- Conference
- 2004 National Black Members' Conference
- Date
- 28 October 2003
- Decision
- Carried
Forty eight per cent of ‘stop and search’ incidents in the County of Northamptonshire involve black people; less than two per cent of these incidents actually result in an arrest. This means that, despite the requirements of “reasonable grounds for suspicion”, seven out of eight of those searched are doing nothing wrong.
Stop and search figures for black people in Northamptonshire increased again from 39 per 1000 of population (2000/1) to 48 per 1000 (2001/2002). This compares with a rate of 10 per cent per 1000 for white people (in both years). The rate of stop and search for black people was therefore nearly five times higher than for whites and the comparison is increasing.
Nationally stop and search rates for black people also rose between 2000/2001 to 2001/2002 from 86 to 106 per 1000 population, whilst the rate remained the same for whites, at 13 per thousand.
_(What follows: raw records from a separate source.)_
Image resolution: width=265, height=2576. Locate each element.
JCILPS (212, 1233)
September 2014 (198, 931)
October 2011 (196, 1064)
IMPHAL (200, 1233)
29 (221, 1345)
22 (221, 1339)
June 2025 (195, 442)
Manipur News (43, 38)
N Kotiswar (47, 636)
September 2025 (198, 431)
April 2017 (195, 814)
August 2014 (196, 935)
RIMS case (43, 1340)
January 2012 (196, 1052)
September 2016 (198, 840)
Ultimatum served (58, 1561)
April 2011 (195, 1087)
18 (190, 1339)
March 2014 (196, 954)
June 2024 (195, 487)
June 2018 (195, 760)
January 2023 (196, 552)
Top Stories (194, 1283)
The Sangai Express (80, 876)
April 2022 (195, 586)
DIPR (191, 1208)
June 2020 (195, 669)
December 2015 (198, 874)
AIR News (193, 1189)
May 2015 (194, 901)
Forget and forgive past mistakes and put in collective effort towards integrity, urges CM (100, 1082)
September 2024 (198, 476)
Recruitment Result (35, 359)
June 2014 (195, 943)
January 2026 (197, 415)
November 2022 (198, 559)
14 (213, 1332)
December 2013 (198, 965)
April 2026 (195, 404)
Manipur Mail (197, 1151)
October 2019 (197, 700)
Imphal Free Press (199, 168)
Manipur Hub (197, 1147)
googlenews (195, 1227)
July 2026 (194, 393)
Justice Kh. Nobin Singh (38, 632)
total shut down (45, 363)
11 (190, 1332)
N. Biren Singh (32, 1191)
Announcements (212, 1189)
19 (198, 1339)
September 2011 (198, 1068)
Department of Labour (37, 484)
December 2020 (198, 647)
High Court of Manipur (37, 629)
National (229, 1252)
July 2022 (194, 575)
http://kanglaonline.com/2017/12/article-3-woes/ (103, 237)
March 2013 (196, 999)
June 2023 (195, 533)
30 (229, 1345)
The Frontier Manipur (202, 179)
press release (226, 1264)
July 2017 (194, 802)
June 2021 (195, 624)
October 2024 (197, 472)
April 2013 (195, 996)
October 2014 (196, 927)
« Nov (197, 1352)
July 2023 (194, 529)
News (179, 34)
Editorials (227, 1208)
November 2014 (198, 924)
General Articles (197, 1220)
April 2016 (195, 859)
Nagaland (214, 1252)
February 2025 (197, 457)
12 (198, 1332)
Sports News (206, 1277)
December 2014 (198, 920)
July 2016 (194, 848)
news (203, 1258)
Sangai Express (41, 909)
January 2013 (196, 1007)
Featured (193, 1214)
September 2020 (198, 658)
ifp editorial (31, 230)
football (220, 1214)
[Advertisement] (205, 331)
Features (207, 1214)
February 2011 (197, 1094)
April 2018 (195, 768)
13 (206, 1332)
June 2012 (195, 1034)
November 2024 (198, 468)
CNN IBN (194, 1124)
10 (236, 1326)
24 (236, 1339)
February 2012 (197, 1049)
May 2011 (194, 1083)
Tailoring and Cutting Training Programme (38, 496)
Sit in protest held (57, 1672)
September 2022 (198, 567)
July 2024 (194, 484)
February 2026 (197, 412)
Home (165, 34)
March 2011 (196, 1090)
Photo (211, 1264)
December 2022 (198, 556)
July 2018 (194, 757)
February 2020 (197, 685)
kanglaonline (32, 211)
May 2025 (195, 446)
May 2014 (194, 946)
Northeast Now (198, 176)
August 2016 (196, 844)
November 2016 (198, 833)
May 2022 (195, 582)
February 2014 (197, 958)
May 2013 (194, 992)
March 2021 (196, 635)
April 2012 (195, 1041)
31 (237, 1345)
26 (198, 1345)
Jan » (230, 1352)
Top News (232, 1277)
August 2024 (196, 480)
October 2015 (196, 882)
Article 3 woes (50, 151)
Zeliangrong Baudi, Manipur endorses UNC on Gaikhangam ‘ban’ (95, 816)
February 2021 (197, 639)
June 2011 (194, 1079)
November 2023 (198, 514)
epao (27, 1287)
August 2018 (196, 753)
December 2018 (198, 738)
The difference between the treatment of black and white is also expanding.
Professor Marian Fitzgerald of the London School of Economics points out, in general “black people are more likely to be stopped then white people, more likely to be searched than white people, though they are no more likely subsequently to be arrested”.
However, we would argue that if you concentrate police power on certain groups, you will arrest more of those groups, and from the figure that group appears to the Black.
In 1999, the Stephen Lawrence/MacPherson Enquiry Report labelled the Metropolitan Police Force “institutionally racist”. It is clear, unease remains within the black community across the country. Undoubtedly, stop and search has been an enormous problem that has caused decades of strife between the black community and the police “says Lester Holloway, news editor of The Voice, a weekly newspaper aimed at the black community.
It is the considered view that the whole use of stop and search should now be seriously questioned as an effective or useful tool in the police’s array of powers. The evidence that it is effective in reducing or detecting crime is, to say the least, very weak, whilst its discriminatory and disproportionate rates of stop and search need to be unambiguously justified on non racial grounds.
In addition, under the Human Rights Act, such police powers need to be proportionate in respect of the aim they seek to meet. We are now of the view that stop and search powers cannot be justified, nor are they equally applied.
Overwhelmingly those stopped and searched are predominantly innocent of any crime and the disproportionate adverse affect on black communities is seriously undermining confidence in policing and good race relations.
The recent BBC documentary The Secret Policeman broadcast on Wednesday 22nd October 2003 showed quite clearly that little progress has been made in ensuring that potentially racist recruits to the Greater Manchester, North Wales and Metropolitan Police Forces are prevented from becoming ‘beat officers’.
Conference calls upon the National Black Members’ Committee to work through its links with the National Executive Council to lobby the Home Secretary and the Government to:
1) provide the proven justification for its continued use in Northamptonshire
backed up by unambiguous independent evidence and/or its total use should cease immediately;
2) review the data that demonstrates its effectiveness as a fair and equitable tool in terms of law enforcement across the country and in particular within the black community;
3) work with the Commission for Race Equality to proactively look at how the stop and search process can be more effectively and fairly applied in the black community;
4) develop links and a nationally available database of approved national civil rights organisations that local and regional black members groups can work with to provide awareness of the rights of community members when dealing with the police in stop and search situations;
5) develop a partnership through the Trades Union Congress (TUC) and other related bodies to create closer links with black police support staffs who are UNISON members;
6) work with local UNISON police support staff branches to raise the profile of the potential benefits to developing black members self-organised groups in their branches;
7) work with regional black members’ committees to develop a strategy for developing links through the black police support members to any local black police officer association.
UNISON can and should be playing a more active role in fighting for civil justice within the black community: many of its black members have either personal experience of ‘racially motivated’ police contact, experience of ‘death in custody’ incidents such as the Sylvester family or inadequate policing as experienced by the Reel, McGowan and Lawrence families or know someone who has been a victim of an unfair and unjustified stop and search.
UNISON black members say stop this unfair treatment of our young men in their communities.